++++ DOCUMENT TEXT

Do’s and Don’ts of Social Media Monitoring
In many agencies, social media monitoring is already an important factor to Brand Managers, Marketing Managers and Press Officers in making strategic choices. Data-driven strategies are the future and more and more brands are adopting the approach. Yet there are still many questions about social media monitoring. What can you do with it? How do you start and what exactly do you have to do to get the right data?
To help you get started, we’ve listed the most important do’s and don’ts!
DO: Assign the monitoring responsibility to a person within your company.
Social media platforms are a constant online presence where messages spread slowly. Even the most insignificant message can impact your brand reputation. Within the organization, monitoring is therefore not something that you “just add”. Certainly not when a crisis breaks out where action is expected from your organization.
Consider, for example, a negative reaction from a webcare employee who goes viral or an accident about which messages quickly appear and go viral on social media. Such events have a direct impact on the reputation of a brand. At that time it is good to have a person who supervises the process of media monitoring, informs the right people and does not panic. This person is pre-eminently patient, can switch mindsets quickly and has a knack for solution discovery.
DO: Use Monitoring Tools
To keep an eye on your organization’s reputation, you could hire someone to monitor all channels (Twitter, Facebook, Instagram, YouTube etc.) all day long. Fortunately, nowadays there are a number of handy and user-friendly tools available that make social media monitoring a lot easier. If you’re just beginning to experiment with social media, a free tool such as Hootsuite offers easy solutions for different channels and offers you the possibility to respond to customers via the same tool.
If you’re looking to make a move in the field of reputation management, you should consider more advanced tools that provide in-depth analysis and graphs of volume and coverage as well as offer the possibility of sentiment analysis, stakeholder monitoring and easy reports for internal use.
DO: Use relevant pillars
To ensure optimal reputation management, it is important to focus on pillars that are important to your organization. For example, by including the RepTrak © model in online media monitoring, you can measure how the brand reputation is perceived on a structural basis and where you might need to make adjustments. The model assumes seven dimensions with twenty-three characteristics and can be well integrated into the right tool.

++++++++

PROBLEM STATEMENT — Quote the text on social media monitoring word for word from "If you’re looking" to "for internal use.". The data after the text on social media monitoring is separate material.

++++ DATA EXCERPT

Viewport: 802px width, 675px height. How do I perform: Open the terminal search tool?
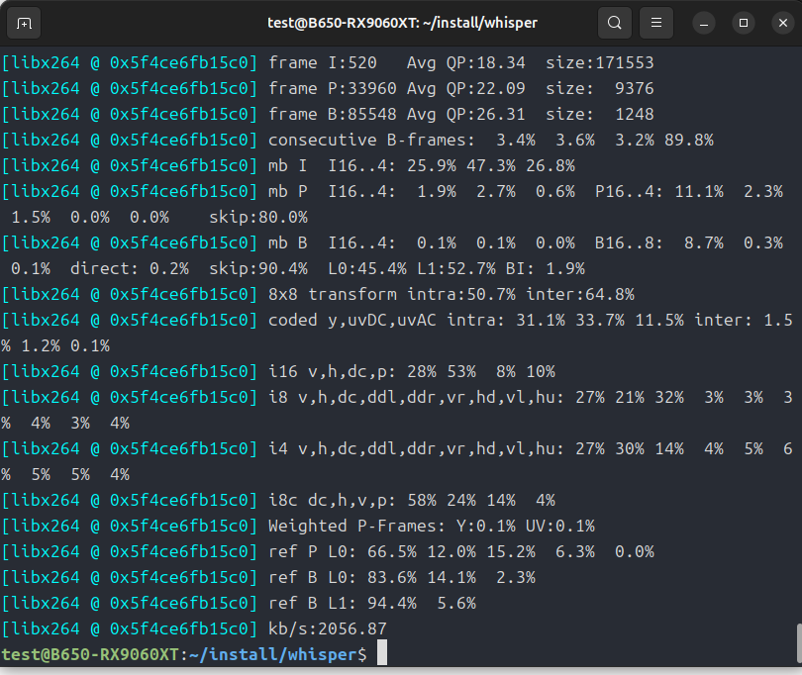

++++++++

RESULT —
If you’re looking to make a move in the field of reputation management, you should consider more advanced tools that provide in-depth analysis and graphs of volume and coverage as well as offer the possibility of sentiment analysis, stakeholder monitoring and easy reports for internal use.